> [WHAT THE TASK ASKS]: Only the lines below starting at the one containing "Image resolution: width=750 pixels, height=728" and ending at the one containing "is (1341, 614)." belong in the answer, each copied exactly.

(Saved entries)
=======

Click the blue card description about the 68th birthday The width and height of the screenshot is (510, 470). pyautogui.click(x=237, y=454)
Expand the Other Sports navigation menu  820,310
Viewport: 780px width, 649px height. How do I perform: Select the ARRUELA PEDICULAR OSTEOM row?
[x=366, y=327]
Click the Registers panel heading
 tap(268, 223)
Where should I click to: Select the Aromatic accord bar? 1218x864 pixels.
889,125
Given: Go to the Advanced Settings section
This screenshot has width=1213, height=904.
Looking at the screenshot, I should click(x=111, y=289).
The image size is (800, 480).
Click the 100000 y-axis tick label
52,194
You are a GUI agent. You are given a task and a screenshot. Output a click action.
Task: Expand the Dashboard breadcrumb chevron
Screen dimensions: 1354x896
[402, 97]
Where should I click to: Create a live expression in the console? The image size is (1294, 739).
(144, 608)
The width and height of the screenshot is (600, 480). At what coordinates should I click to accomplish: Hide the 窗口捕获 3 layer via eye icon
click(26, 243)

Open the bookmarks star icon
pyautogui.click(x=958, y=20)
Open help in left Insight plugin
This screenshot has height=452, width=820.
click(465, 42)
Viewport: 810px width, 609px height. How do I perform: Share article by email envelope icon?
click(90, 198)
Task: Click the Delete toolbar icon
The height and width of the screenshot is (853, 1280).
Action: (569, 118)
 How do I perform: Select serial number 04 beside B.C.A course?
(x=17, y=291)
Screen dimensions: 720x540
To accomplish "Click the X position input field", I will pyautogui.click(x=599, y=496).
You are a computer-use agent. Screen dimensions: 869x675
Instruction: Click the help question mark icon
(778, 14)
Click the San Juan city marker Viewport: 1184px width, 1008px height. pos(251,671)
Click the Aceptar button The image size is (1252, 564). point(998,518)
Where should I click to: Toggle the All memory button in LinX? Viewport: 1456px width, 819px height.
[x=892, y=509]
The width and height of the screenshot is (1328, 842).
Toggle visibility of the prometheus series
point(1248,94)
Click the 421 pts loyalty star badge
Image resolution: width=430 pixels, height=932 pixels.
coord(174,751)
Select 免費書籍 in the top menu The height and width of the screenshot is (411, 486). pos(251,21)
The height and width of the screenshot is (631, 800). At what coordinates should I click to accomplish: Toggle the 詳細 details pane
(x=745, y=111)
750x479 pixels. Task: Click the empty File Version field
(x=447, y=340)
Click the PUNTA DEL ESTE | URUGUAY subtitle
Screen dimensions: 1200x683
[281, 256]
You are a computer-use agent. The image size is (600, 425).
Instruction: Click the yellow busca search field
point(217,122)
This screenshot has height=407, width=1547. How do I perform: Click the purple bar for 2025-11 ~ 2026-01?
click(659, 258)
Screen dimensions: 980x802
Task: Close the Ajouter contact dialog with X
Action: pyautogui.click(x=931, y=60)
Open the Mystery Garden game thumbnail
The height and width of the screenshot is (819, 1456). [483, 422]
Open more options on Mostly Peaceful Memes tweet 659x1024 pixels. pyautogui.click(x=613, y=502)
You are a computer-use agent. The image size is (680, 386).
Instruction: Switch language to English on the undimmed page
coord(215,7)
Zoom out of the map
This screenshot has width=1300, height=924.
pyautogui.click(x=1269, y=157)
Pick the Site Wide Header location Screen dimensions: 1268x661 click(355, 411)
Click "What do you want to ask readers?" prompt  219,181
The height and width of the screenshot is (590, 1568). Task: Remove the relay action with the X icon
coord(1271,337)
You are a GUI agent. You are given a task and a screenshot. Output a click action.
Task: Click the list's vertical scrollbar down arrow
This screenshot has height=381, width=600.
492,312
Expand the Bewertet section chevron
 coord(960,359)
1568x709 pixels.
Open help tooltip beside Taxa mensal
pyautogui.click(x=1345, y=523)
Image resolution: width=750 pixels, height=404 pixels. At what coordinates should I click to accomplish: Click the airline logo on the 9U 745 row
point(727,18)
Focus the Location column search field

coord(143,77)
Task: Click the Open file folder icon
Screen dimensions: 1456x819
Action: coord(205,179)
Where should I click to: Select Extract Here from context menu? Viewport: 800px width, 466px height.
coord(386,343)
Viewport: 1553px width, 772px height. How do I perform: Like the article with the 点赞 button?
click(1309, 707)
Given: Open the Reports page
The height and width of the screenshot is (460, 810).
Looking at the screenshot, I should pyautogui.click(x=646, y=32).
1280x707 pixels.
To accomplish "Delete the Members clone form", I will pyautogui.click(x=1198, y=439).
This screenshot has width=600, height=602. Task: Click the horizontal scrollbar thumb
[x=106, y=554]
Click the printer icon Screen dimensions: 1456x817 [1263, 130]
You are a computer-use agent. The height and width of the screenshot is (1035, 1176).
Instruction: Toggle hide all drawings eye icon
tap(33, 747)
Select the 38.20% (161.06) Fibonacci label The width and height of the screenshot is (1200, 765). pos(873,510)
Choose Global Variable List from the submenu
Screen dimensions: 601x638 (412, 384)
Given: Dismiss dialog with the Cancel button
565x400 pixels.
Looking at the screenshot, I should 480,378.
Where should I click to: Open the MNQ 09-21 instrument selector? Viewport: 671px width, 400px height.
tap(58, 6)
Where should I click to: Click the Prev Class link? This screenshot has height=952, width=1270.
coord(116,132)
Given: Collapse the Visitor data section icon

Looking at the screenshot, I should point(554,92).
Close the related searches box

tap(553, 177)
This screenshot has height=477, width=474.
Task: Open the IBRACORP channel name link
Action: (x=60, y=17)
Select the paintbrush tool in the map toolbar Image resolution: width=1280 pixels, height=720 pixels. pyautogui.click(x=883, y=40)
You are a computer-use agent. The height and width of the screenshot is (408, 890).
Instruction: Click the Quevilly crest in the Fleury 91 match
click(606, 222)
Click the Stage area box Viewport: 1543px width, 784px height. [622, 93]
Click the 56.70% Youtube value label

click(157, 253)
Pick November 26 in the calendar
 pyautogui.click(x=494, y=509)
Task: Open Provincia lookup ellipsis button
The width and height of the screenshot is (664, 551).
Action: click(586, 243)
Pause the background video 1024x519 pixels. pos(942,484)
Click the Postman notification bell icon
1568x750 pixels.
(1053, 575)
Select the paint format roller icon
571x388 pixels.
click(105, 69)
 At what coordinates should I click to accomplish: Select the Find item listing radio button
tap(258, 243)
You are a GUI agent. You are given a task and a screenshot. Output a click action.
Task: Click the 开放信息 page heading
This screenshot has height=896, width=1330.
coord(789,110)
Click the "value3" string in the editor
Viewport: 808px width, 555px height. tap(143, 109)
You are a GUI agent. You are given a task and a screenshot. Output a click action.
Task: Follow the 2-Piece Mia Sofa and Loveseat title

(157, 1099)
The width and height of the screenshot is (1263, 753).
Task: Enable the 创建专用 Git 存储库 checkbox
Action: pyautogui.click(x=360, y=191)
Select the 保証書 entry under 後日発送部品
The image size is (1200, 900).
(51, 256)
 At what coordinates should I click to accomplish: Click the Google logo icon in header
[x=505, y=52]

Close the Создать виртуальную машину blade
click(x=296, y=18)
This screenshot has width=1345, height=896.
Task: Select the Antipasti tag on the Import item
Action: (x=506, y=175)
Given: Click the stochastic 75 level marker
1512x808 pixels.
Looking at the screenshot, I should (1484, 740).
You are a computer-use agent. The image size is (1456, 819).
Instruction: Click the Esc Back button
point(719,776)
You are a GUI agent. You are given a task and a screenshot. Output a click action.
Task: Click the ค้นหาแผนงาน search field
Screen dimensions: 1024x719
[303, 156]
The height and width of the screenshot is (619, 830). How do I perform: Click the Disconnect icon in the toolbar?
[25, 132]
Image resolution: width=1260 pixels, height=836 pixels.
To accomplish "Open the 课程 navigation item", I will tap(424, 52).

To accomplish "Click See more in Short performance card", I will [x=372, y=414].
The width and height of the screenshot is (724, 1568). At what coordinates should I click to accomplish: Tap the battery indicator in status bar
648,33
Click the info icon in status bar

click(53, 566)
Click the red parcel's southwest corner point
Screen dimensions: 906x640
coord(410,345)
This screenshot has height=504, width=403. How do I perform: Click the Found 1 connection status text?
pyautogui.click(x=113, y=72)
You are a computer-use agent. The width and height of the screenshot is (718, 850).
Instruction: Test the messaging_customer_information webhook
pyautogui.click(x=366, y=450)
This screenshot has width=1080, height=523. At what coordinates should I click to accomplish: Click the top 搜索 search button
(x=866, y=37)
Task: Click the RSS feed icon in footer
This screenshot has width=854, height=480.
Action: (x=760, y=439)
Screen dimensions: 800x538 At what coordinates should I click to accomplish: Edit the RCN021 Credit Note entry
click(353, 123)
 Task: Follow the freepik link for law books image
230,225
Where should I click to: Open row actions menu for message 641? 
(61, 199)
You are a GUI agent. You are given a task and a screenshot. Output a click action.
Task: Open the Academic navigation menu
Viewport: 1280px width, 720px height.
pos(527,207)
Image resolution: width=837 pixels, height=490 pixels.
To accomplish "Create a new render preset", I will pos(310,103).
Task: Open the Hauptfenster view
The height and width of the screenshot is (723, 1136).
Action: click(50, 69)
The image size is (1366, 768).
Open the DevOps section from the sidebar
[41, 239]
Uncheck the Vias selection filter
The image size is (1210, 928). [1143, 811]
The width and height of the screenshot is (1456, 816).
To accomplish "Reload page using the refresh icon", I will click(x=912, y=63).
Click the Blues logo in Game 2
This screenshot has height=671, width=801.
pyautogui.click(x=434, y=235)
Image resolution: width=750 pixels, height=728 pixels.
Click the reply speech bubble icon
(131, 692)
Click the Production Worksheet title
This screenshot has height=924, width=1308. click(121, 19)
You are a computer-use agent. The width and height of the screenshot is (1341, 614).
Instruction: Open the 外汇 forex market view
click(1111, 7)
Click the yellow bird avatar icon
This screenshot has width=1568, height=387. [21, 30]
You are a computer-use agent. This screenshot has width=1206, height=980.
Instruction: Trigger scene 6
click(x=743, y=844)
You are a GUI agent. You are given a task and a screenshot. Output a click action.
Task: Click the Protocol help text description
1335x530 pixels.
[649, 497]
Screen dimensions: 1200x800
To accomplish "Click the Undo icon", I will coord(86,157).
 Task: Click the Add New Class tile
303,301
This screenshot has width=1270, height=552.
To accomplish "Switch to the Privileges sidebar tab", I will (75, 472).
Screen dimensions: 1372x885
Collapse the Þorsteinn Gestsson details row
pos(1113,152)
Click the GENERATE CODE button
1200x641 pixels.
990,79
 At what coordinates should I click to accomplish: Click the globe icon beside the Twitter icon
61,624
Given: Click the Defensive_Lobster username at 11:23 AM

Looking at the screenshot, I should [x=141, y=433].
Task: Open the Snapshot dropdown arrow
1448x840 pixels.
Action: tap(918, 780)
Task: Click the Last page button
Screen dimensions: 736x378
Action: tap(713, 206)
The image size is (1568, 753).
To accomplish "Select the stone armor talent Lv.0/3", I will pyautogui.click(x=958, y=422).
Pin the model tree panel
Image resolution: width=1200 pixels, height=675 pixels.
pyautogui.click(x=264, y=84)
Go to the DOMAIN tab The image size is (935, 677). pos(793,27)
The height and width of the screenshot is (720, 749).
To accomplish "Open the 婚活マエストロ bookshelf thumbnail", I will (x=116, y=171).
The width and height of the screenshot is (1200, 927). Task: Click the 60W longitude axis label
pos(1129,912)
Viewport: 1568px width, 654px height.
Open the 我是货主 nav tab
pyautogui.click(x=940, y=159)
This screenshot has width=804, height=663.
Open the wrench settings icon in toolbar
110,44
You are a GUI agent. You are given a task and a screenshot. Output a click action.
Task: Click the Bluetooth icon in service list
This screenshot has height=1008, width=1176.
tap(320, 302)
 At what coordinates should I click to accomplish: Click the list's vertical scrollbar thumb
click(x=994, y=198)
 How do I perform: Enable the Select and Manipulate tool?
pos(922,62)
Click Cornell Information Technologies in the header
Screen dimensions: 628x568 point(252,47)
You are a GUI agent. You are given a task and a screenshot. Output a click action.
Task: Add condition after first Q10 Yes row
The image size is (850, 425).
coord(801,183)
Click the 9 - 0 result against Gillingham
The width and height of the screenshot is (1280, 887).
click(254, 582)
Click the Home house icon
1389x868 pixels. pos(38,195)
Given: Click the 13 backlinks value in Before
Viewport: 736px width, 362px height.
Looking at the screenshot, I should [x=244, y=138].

=======

> [ANSWER SECTION]:
Image resolution: width=750 pixels, height=728 pixels.
Click the reply speech bubble icon
(131, 692)
Click the Production Worksheet title
This screenshot has height=924, width=1308. click(121, 19)
You are a computer-use agent. The width and height of the screenshot is (1341, 614).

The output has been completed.